Michal Hay, the former aide to Councillor Mike Layton who founded Progress Toronto, says: “One of things exciting about Toronto is the mayor is only one vote and council is supreme.”

She adds: “The majority of our city is made up of both women and people of colour but only a third of councillors are women, only one of them is a woman of colour, and I don't think millionaire mayors help with the disconnect that I'm describing.”

A less competitive mayoral race should mean more media focus on council candidates, and more of a chance for challengers to overcome incumbents’ big advantage of name recognition, Hay says.

Progress Toronto aims to help candidates in the suburbs as well as downtown, run on issues including more affordable child care and housing, expanded, inexpensive transit options, and increasing city recreation opportunities.

The group’s first target will be open seats, Hay says. “Then we’ll look at wards represented by what we’ll probably be calling “villains” -- somebody not representing the needs of their constituents at all. Some (councillors) represent the most low-income and racialized Torontonians but they vote in ways that only perpetuate and widen the gap people are experiencing.”

In the last election Dyanoosh Youseffi, a Humber College law studies professor, finished third in the Eglinton-Lawrence ward won by Tory-endorsed Christin Carmichael Greb with just 17 per cent of the vote. Youseffi plans Tuesday to launch her campaign for what will now be called Ward 14.

“People want a councillor who is engaged and responsive,” Youseffi says. “Residents of my ward want a vibrant, inclusive city with transit that's integrated and comprehensive, and council making decisions based on long-term impacts.”

She is promising a different tack including opposition to the Tory-backed Scarborough subway extension.

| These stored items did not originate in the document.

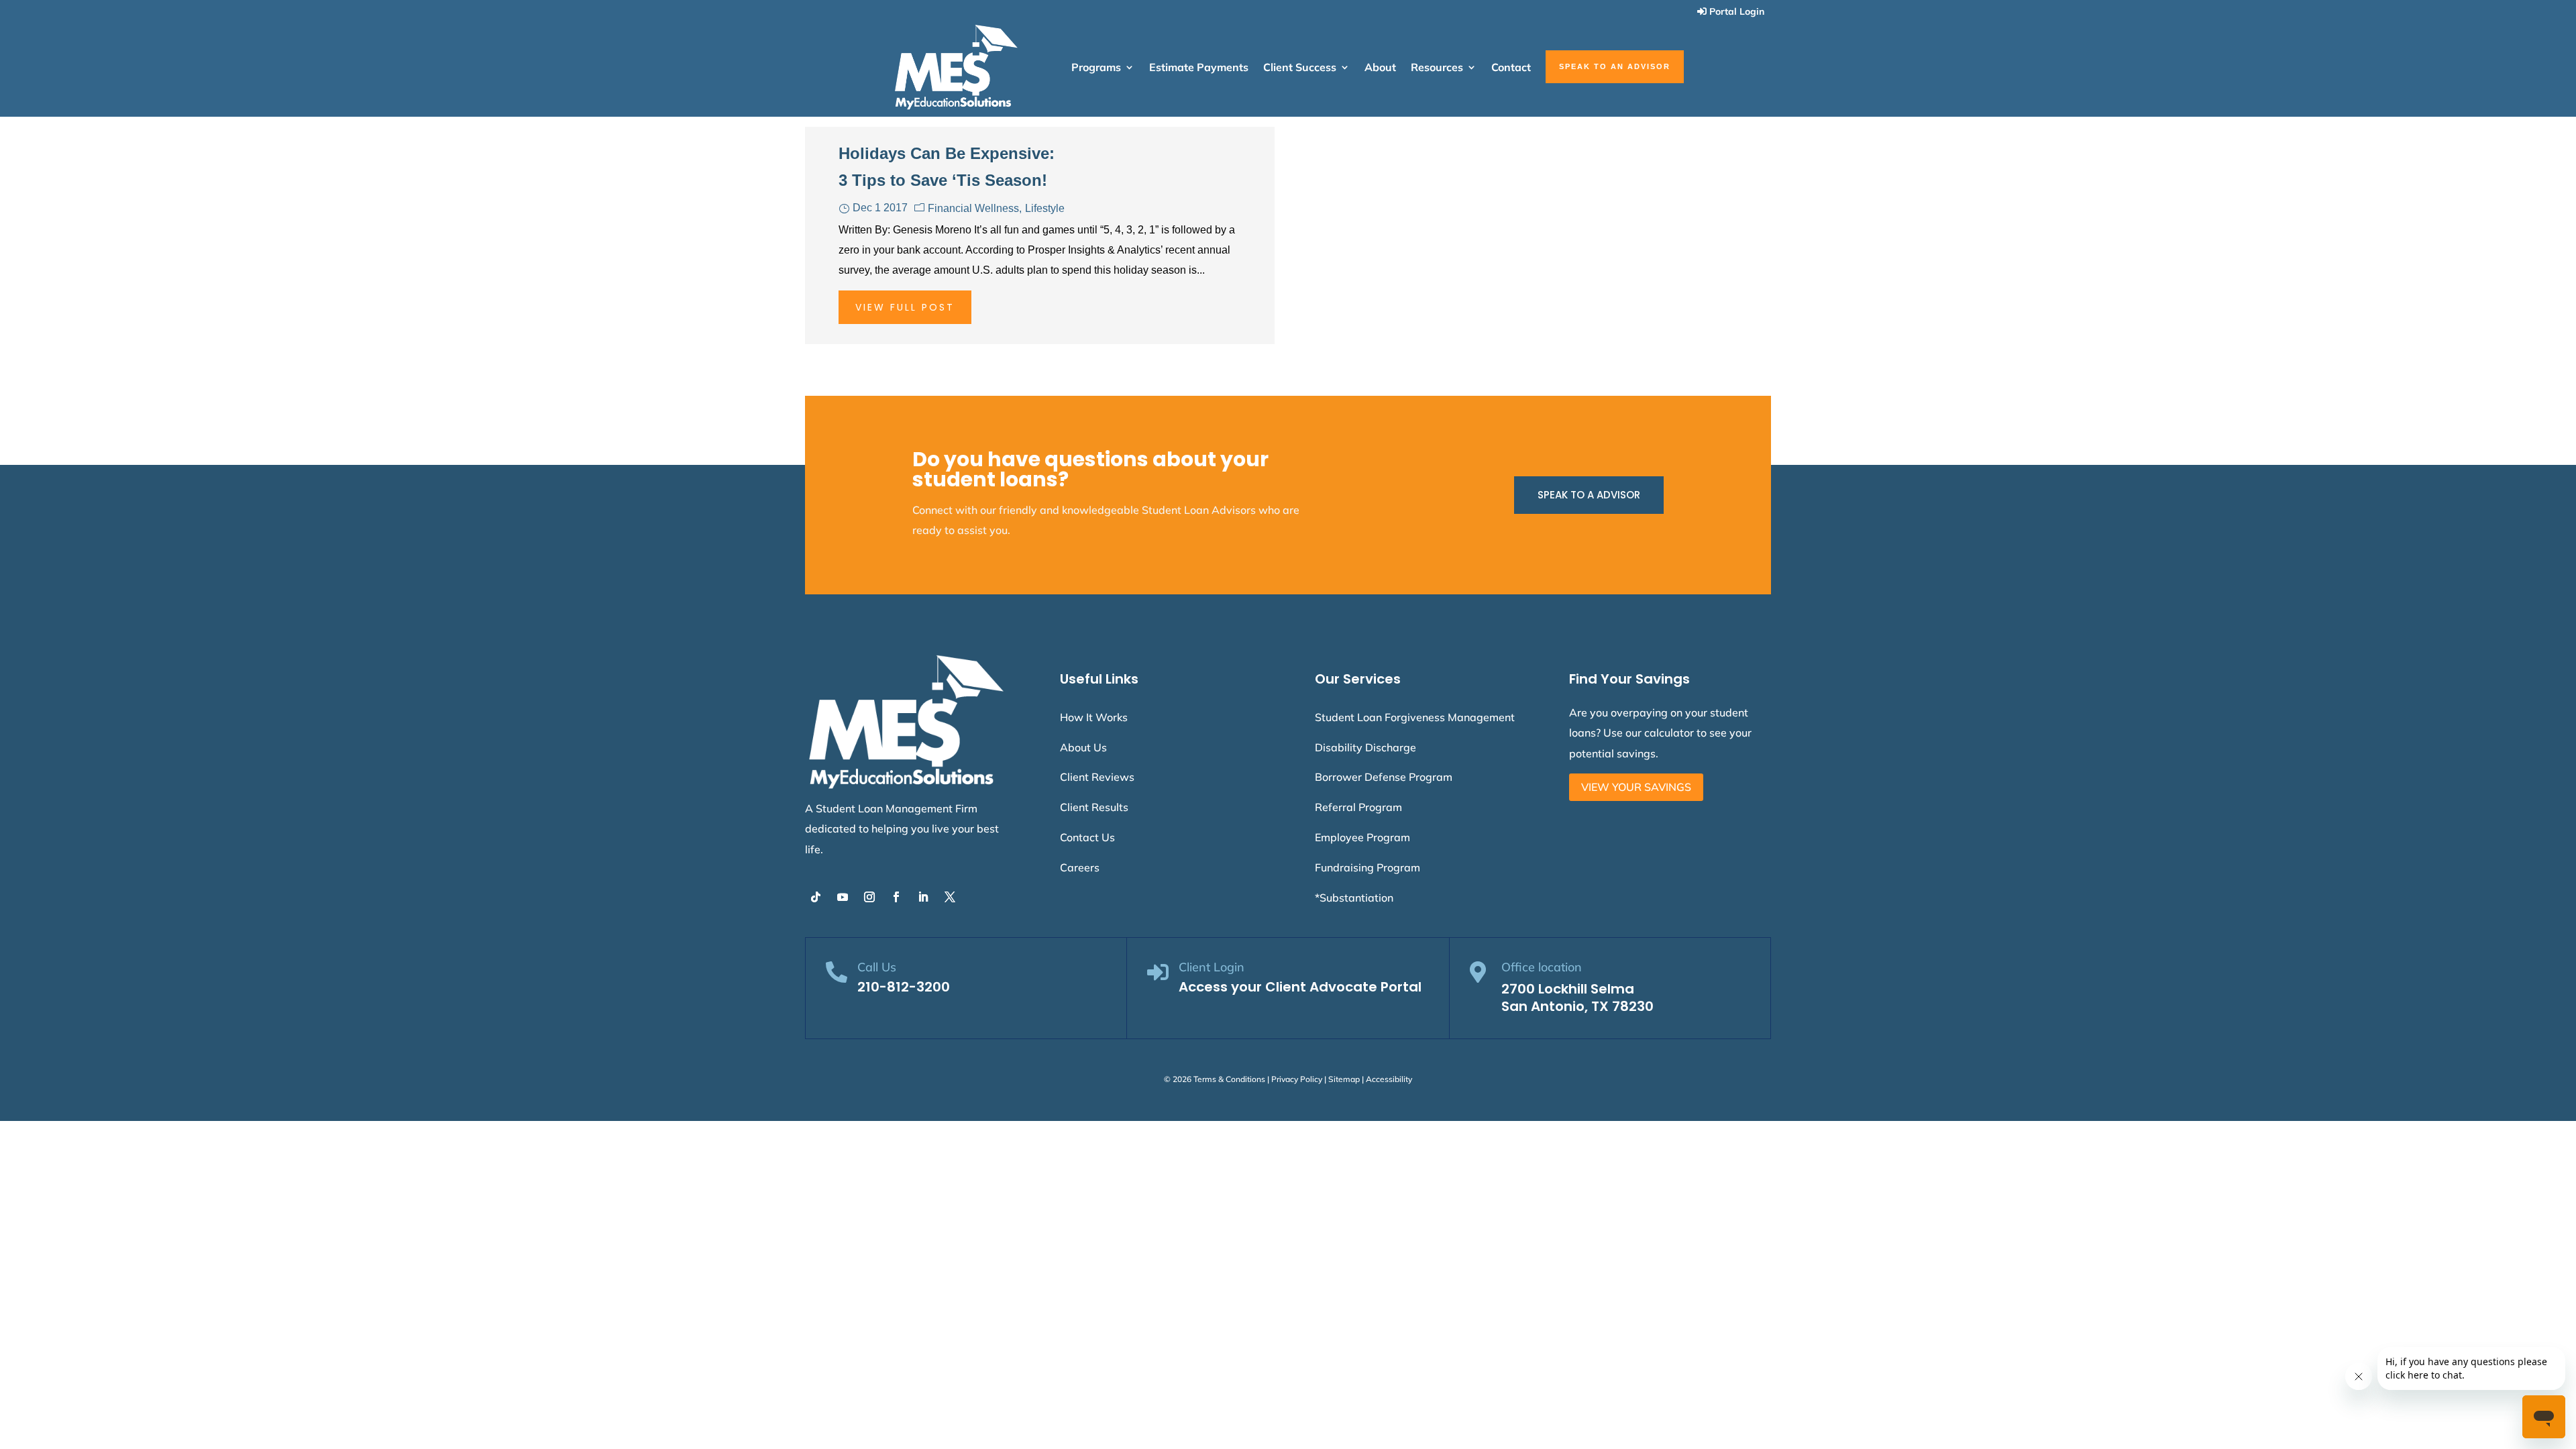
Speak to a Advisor (1589, 495)
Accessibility (1389, 1079)
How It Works (1094, 717)
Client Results (1094, 807)
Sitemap (1344, 1079)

Still Youseffi, whose Jewish Iranian family arrived in Canada when she was 12, knows she faces an uphill battle and not just against the power of incumbency.

“Studies show when you have a name that sounds different, or is difficult to pronounce, or is alphabetically at the bottom of the ballot, those are challenges,” she says. “But I'm confident we'll overcome that by going to every door and meeting even more people this time.”

Unknowns between now and the late-October vote include how the outcome of the Ontario election will impact civic voters’ views, and whether Tory himself will run a slate of supportive council candidates or like last time, just endorse a handful.

Amanda Galbraith, a volunteer on Tory’s re-election campaign, says no decisions have been made about supporting council candidates.

“This is an important election, there's been a lot of work done for the city on everything from the King St. pilot project to SmartTrack, and those things cross political lines,” says Galbraith, a former Tory communications director.

“It's great to have other voices involved, that's the better for the city. I think the mayor would welcome that and is happy to have a big fulsome discussion about what's right for Toronto.”